[Import-SIG] PEP 395 (Module aliasing) and the namespace PEPs
PJ Eby
pje at telecommunity.com
Thu Nov 17 06:48:52 CET 2011
On Wed, Nov 16, 2011 at 8:52 PM, Nick Coghlan <ncoghlan at gmail.com> wrote:
> Umm, if people screw up their filesystem layouts and *lie* to the
> interpreter about whether or not something is a package, how is that
> our fault? "Oh, they told me something, but they might not mean it, so
> I'll choose to ignore the information they've given me" is the part
> that sounds like guessing to me.
>
Er, what?
They're not lying, they just made a mistake -- a mistake that could've
occurred at any point during a project's development, which would then only
surface later.
As I said, I've seen projects where people had unnecessary __init__.py
files floating around -- mainly because at some point they were trying any
and everything to get package imports to work correctly, and somewhere
along the line decided to just put __init__.py files everywhere just to be
"sure" that things would work. (i.e. the sort of behavior PEP 402 is
supposed to make unnecessary.)
If we error *immediately*, telling them what's wrong with their
> filesystem, that's the *opposite* of guessing.
>
I'm all in favor of warning or erroring out on aliasing __main__ or
relative imports from __main__. It's silently *succeeding* in doing
something that might not have been intended on the basis of coincidental
__init__.py placement that I have an issue with.
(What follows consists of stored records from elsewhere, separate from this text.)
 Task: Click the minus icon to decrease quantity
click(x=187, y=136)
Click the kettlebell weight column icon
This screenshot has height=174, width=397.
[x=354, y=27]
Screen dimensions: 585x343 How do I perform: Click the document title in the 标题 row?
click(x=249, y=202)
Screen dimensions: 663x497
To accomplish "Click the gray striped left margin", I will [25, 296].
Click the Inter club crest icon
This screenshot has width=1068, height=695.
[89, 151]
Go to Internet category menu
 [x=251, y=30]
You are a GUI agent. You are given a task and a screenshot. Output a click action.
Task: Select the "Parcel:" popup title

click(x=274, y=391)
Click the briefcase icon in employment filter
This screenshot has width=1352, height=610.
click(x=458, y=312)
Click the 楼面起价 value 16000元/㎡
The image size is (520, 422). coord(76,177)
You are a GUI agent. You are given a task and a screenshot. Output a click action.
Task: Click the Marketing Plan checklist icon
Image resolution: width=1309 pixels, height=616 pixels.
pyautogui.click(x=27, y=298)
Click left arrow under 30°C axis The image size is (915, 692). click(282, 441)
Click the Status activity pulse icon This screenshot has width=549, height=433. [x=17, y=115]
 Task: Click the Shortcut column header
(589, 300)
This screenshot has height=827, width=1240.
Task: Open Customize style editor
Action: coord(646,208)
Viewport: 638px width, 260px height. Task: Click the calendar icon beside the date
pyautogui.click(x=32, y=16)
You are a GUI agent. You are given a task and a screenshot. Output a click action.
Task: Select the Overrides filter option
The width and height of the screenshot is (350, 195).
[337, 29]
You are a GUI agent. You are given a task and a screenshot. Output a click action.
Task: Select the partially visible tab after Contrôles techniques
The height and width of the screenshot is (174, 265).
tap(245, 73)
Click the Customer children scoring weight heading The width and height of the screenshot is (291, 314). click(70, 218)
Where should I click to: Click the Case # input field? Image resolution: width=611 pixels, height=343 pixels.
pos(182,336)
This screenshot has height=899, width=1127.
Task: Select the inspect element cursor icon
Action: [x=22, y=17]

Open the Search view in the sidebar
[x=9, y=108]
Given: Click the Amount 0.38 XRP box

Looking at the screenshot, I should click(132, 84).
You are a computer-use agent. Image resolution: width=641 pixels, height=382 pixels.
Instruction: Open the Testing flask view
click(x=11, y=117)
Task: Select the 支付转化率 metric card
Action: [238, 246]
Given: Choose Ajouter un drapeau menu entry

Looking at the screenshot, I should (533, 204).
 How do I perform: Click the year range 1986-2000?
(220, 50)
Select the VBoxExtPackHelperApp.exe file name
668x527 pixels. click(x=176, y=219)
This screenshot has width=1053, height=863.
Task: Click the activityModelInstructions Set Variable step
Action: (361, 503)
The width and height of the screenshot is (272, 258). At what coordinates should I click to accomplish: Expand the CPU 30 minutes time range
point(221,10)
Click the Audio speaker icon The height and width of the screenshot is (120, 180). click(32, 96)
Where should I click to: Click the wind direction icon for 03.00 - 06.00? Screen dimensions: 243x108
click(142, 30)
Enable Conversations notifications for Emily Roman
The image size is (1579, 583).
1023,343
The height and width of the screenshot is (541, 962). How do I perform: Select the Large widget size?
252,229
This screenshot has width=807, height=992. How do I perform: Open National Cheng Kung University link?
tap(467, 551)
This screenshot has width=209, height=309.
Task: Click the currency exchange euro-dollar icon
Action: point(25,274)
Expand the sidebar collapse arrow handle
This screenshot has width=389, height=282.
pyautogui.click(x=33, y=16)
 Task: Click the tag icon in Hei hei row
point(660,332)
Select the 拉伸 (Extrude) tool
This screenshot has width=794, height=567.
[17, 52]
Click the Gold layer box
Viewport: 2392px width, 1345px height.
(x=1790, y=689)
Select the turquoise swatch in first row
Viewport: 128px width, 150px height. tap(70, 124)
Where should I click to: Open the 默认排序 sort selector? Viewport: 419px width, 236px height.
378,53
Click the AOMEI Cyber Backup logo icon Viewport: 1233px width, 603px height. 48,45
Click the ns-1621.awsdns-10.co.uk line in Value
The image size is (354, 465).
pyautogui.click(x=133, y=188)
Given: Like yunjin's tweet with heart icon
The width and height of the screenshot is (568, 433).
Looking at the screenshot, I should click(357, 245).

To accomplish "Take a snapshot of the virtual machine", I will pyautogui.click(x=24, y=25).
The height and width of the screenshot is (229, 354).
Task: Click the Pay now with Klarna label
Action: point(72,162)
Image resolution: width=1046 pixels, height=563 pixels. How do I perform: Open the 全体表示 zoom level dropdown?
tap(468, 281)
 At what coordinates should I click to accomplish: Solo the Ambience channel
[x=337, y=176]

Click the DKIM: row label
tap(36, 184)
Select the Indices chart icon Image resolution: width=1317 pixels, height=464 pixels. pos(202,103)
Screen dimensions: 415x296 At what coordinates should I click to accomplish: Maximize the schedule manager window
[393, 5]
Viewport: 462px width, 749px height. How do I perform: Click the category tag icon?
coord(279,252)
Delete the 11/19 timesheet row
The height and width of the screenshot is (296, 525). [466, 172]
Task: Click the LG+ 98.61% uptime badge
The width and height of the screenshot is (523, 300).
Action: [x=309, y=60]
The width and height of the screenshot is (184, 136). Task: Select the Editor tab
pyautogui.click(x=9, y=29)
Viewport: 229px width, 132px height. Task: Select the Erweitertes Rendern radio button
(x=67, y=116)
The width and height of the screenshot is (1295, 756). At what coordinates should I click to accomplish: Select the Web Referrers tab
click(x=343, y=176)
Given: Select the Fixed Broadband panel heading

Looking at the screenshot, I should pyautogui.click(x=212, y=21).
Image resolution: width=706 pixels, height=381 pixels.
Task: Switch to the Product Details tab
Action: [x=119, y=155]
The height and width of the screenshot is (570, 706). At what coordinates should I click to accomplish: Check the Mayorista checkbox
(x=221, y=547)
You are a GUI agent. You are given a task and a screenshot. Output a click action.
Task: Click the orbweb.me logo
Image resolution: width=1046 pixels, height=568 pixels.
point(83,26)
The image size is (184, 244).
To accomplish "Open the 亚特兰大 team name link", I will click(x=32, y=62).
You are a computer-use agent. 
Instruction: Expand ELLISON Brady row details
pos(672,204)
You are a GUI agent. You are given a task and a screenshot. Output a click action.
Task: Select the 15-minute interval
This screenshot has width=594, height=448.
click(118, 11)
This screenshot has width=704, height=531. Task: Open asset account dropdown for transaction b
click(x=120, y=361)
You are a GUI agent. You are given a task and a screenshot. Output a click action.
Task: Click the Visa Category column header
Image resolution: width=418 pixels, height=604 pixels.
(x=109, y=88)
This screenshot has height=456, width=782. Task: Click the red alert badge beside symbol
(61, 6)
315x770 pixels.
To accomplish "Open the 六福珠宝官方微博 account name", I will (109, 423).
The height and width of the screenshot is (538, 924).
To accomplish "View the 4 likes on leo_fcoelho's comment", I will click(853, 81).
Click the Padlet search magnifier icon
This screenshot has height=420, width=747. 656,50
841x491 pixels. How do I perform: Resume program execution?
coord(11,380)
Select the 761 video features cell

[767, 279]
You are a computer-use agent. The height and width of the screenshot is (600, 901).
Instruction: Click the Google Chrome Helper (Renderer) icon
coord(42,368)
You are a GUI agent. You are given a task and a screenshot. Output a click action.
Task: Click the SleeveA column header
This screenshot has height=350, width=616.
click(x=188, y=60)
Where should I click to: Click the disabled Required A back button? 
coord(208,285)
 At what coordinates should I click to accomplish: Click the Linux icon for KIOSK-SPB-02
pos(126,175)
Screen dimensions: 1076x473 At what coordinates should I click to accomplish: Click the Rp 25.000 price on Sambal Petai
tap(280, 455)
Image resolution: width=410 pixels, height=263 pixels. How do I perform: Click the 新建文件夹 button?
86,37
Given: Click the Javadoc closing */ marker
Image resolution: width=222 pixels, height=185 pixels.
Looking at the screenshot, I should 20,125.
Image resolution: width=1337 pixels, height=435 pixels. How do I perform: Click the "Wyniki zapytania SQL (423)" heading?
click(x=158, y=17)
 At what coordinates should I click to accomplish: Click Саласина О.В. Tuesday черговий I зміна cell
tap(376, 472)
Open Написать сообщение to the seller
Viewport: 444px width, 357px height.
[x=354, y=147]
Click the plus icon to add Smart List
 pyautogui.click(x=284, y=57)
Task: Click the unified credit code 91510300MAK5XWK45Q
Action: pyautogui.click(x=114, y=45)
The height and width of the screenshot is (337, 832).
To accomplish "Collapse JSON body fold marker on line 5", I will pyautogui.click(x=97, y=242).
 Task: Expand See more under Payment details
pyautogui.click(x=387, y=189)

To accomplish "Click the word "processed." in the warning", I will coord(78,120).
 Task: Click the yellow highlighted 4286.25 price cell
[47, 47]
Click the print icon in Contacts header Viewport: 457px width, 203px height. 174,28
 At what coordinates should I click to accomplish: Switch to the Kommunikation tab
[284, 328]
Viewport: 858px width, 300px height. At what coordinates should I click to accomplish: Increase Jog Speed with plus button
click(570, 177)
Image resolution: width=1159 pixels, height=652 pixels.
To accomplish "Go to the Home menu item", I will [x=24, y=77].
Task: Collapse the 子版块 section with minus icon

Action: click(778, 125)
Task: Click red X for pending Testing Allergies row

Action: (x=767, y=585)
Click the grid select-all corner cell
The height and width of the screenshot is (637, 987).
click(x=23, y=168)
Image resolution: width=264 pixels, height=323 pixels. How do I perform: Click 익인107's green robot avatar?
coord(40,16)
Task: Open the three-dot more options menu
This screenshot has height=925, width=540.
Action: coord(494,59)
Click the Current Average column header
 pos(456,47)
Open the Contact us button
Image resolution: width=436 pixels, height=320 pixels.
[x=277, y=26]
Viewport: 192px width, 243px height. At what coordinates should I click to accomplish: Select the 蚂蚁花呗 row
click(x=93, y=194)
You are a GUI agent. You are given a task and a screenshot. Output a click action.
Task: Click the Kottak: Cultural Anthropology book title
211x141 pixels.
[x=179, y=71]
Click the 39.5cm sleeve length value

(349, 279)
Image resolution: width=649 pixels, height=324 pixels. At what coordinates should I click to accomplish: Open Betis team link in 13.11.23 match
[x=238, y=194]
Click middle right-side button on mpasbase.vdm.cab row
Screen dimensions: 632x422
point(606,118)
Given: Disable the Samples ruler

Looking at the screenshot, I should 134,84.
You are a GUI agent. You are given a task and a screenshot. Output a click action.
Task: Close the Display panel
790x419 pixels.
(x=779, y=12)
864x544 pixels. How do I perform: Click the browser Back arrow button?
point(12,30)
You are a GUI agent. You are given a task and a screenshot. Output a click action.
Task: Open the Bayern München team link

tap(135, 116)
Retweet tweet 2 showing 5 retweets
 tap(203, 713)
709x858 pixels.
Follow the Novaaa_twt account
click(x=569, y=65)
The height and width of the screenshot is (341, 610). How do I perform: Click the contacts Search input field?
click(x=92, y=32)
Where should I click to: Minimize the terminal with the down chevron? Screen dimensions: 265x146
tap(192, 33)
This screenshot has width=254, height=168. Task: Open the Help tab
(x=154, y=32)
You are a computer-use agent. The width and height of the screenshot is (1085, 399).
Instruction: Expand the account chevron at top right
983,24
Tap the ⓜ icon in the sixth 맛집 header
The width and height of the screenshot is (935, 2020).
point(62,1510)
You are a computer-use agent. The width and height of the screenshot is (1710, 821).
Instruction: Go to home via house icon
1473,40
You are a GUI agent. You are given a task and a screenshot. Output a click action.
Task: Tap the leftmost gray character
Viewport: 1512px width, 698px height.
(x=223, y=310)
There exist projects that *intentionally* alias their modules as both a
package and non-package (*cough* PIL *cough*), to name just *one* kind of
*intentionally* weird sys.path setups, not counting unintentional ones like
I mentioned. The simple fact is that you cannot unambiguously determine
the intended meaning of a given script, and you certainly can't do it
*before* the script executes (because it might already be doing some
sys.path munging of its own.
Saying that people who made one kind of mistake or intentional change are
lying, while a different set of people making mistakes deserve to have
their mistake silently corrected doesn't seem to make much sense to me.
But even if I granted that people with extra __init__.py's floating around
should be punished for this (and I don't), this *still* wouldn't magically
remove the existing ambiguity-of-intention in today's Python projects.
Without some way for people to explicitly declare their intention (e.g.
explicitly setting __qname__), you really have no way to definitely
establish what the user's *intention* is. (Especially since the user who
wrote the code and the user trying to use it might be different people....
and sys.path might've been set up by yet another party.)
IOW, it's ambiguous already, today, with or without 382, 402, or any other
new PEP. (Heck, it was ambiguous before PEP 302 came around!)